- **What is required**: Pick out every line in the items below that contains the word "agent", and copy each one. Letter case must match.

Record set start

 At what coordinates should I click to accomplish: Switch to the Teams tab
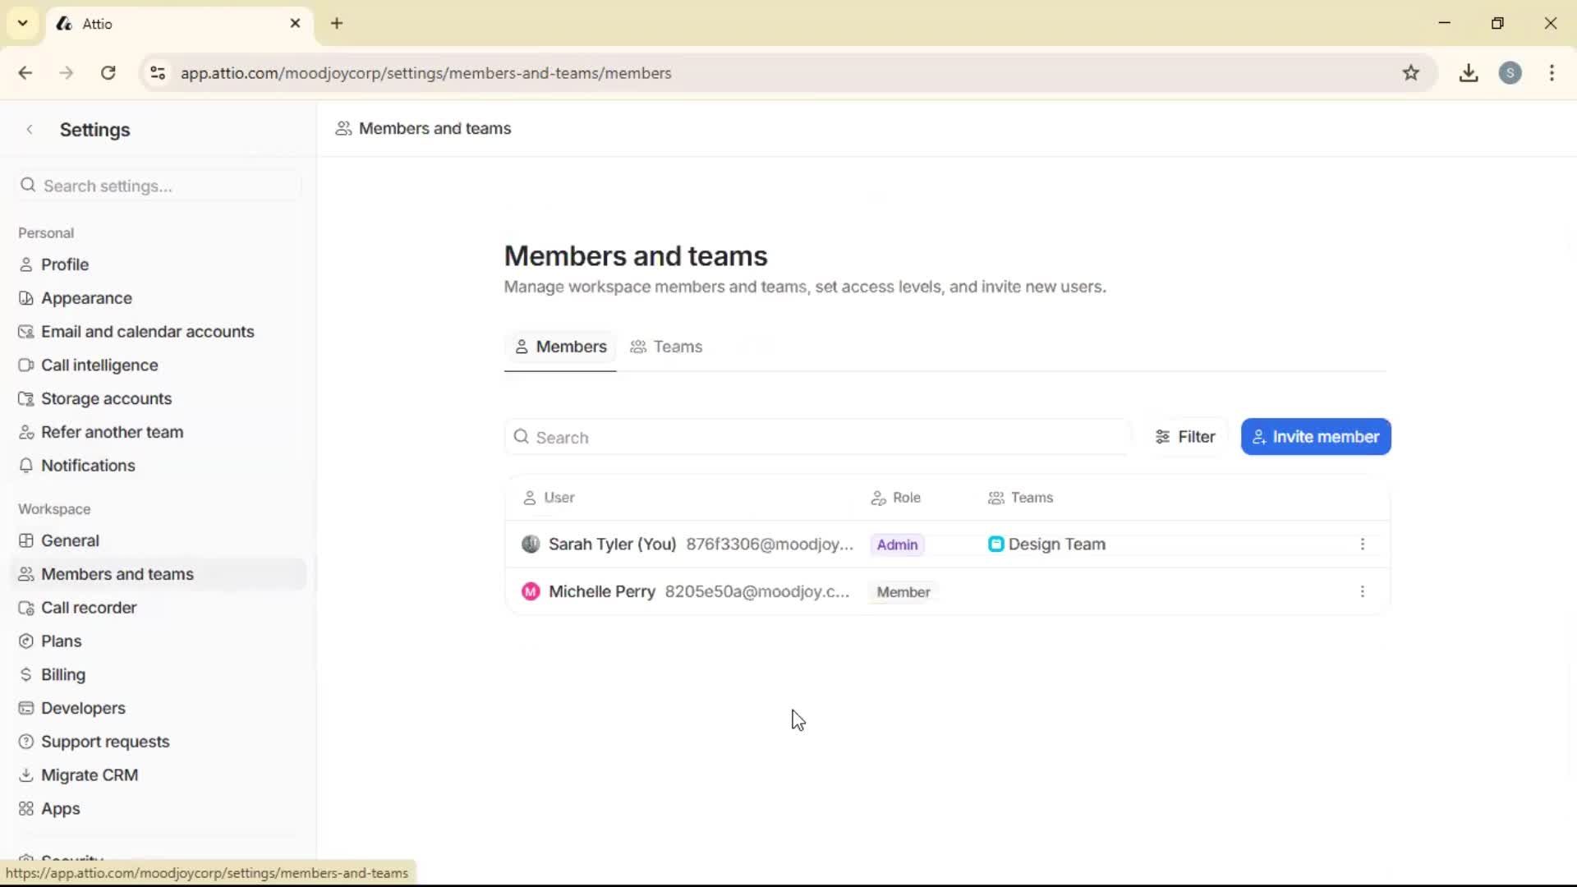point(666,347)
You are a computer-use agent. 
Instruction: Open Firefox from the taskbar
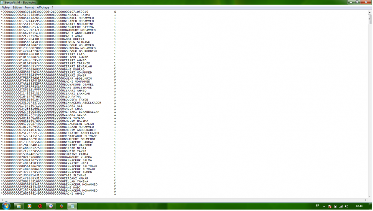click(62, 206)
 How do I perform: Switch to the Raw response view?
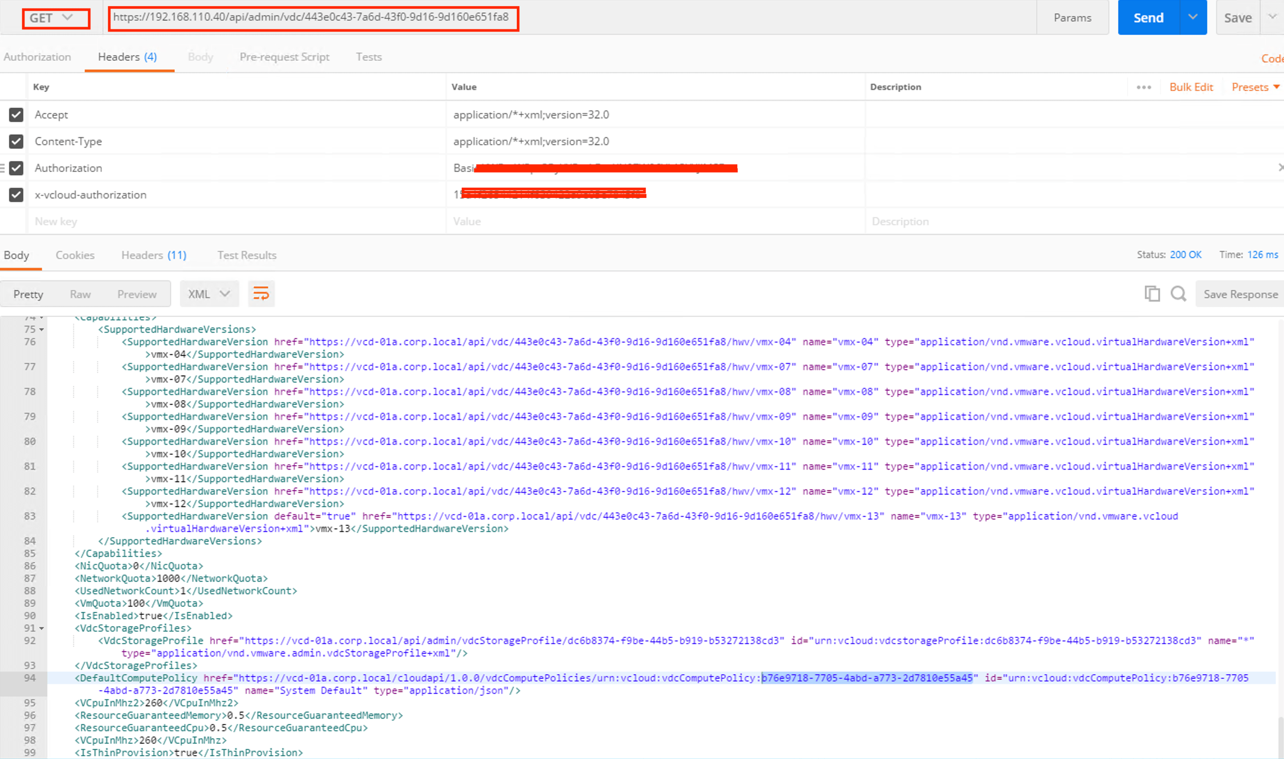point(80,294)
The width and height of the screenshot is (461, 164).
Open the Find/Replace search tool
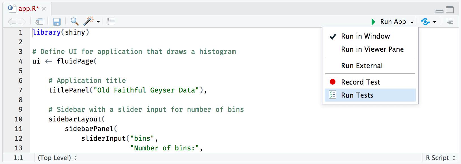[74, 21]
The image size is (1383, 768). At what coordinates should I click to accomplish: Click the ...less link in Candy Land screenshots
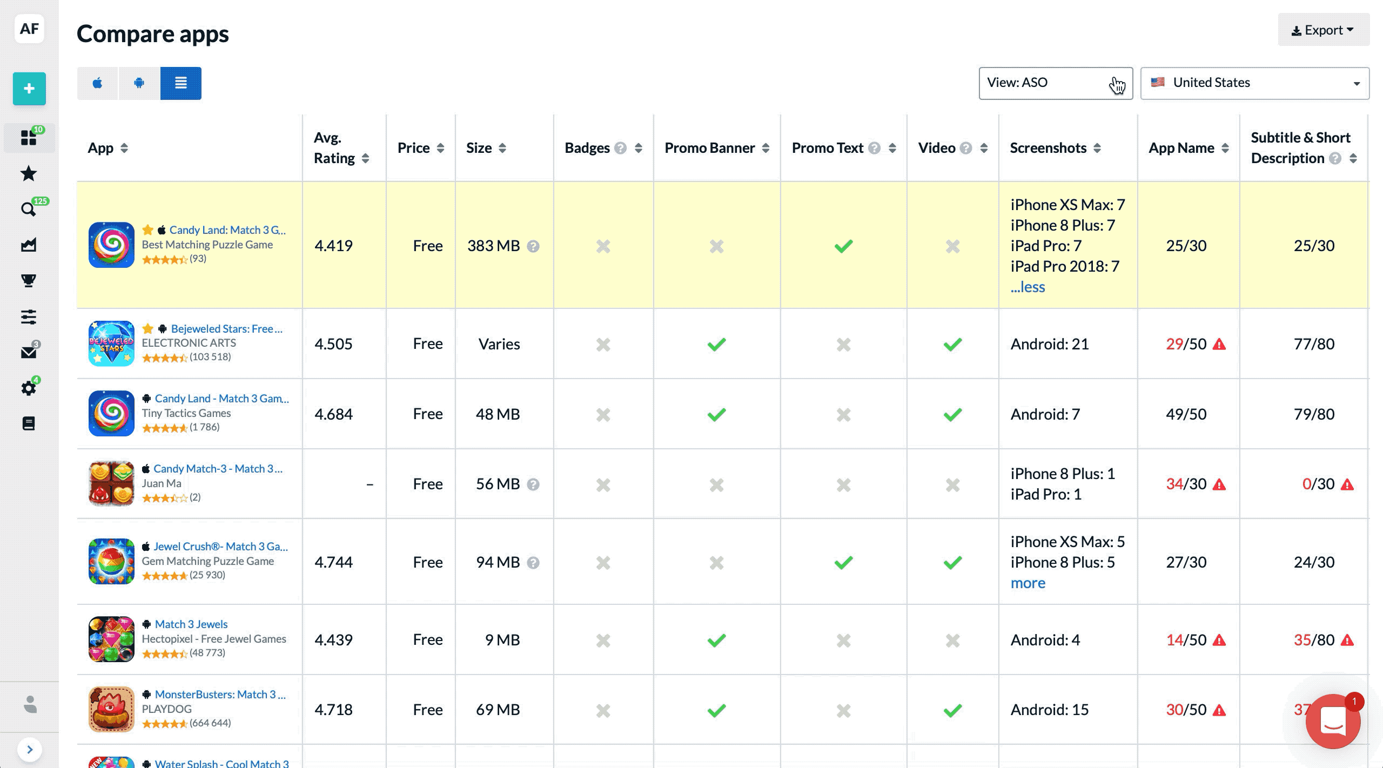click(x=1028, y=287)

Record set end
Record set start

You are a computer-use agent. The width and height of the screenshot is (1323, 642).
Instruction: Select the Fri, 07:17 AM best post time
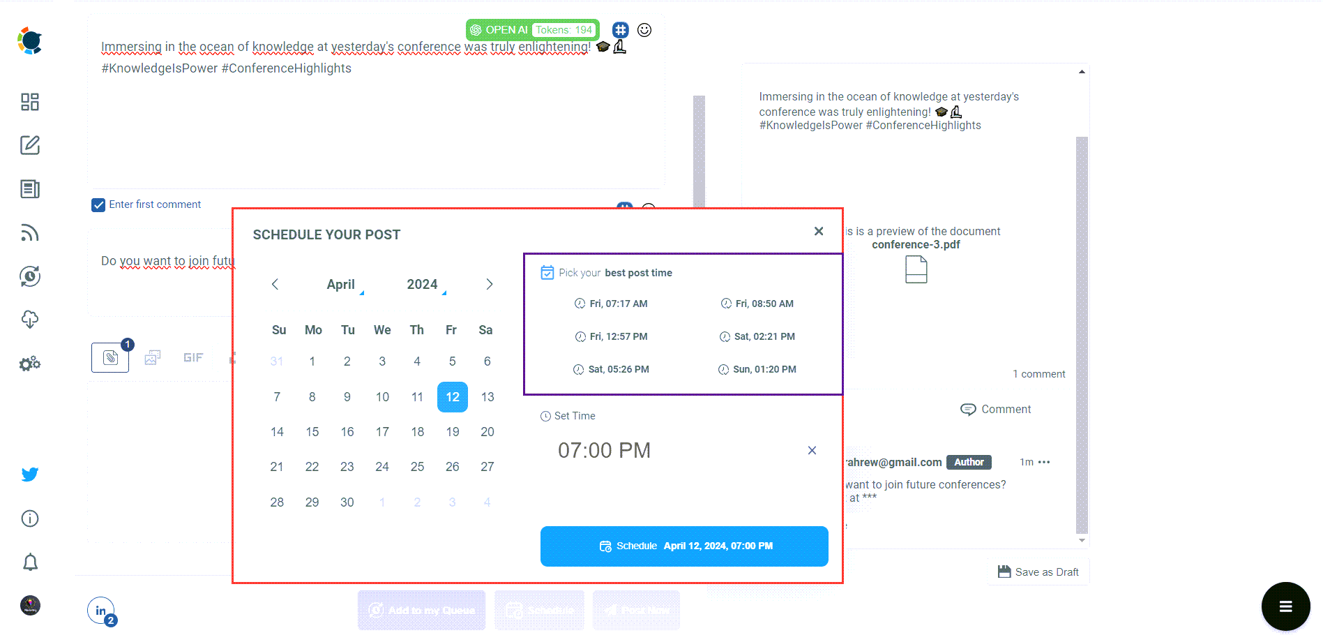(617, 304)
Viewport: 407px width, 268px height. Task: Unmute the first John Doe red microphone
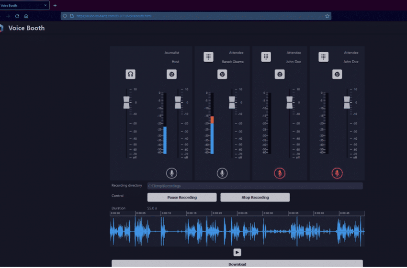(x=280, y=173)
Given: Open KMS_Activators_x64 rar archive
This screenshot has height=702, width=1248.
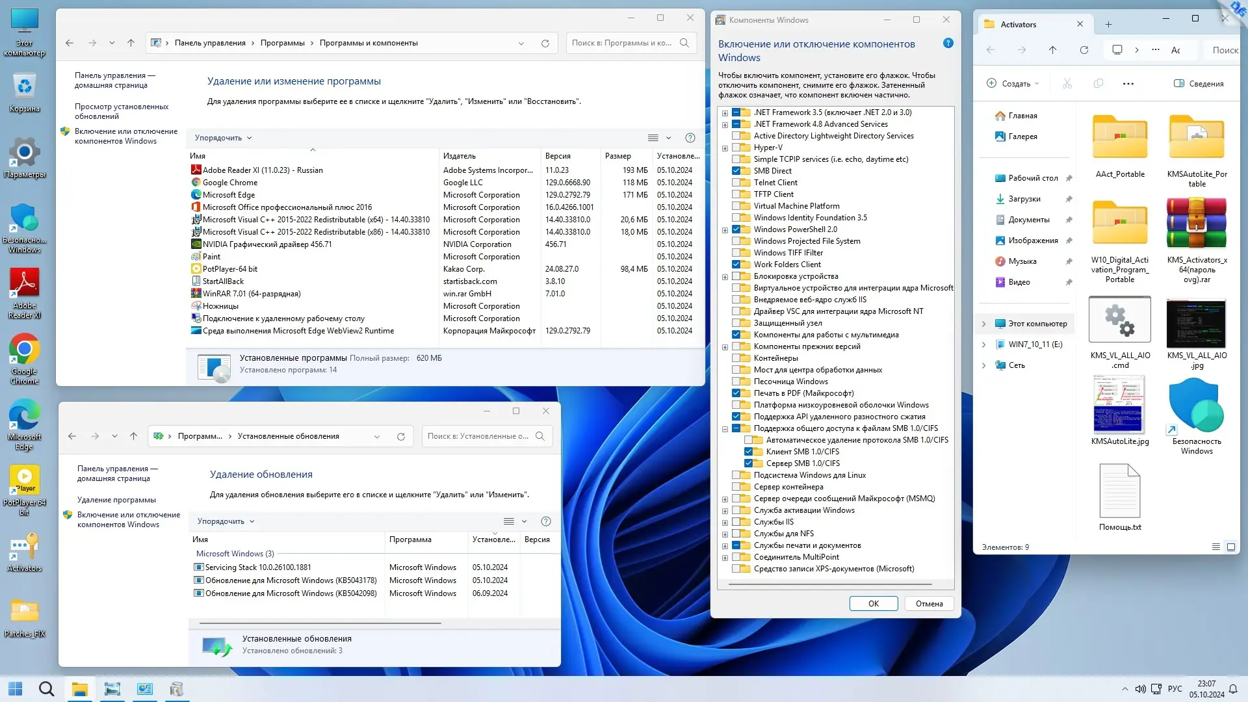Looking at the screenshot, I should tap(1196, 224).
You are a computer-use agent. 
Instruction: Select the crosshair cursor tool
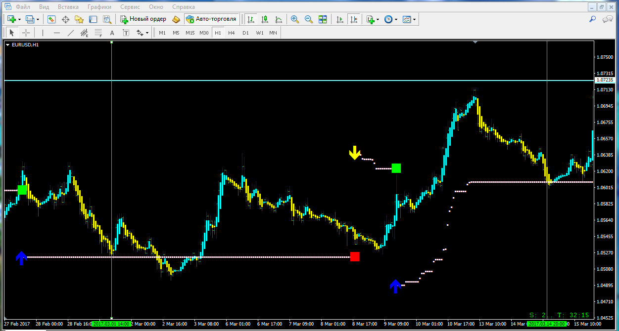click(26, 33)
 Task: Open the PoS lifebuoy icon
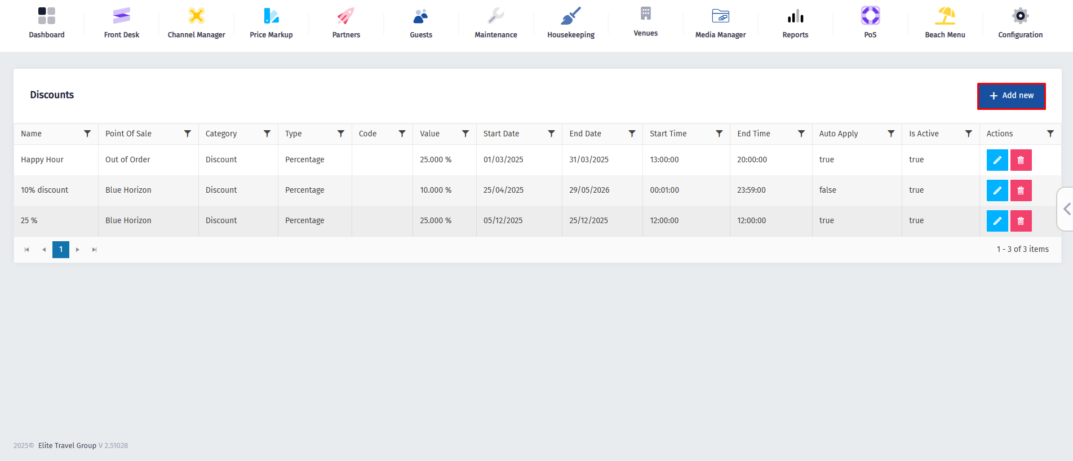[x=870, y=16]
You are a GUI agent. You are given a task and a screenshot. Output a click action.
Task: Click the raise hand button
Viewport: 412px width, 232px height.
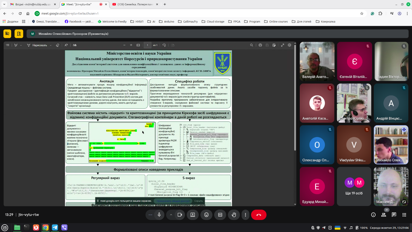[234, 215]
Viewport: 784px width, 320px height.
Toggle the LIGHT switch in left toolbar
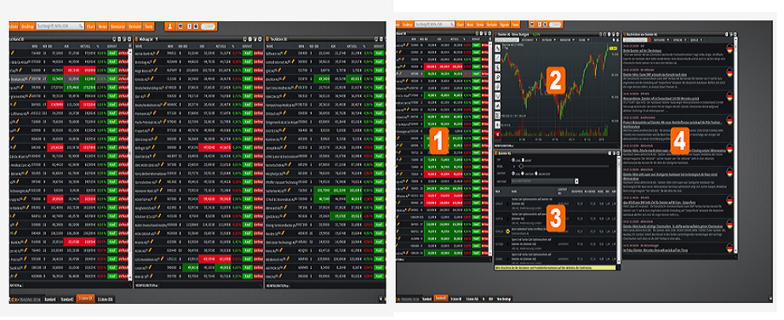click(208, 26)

Record set end

- **Task response**:
You are a computer-use agent. 
You are a computer-use agent. The width and height of the screenshot is (1323, 642).
You are a computer-use agent. 
You are a GUI agent. You are given a task and a screenshot. Output a click action.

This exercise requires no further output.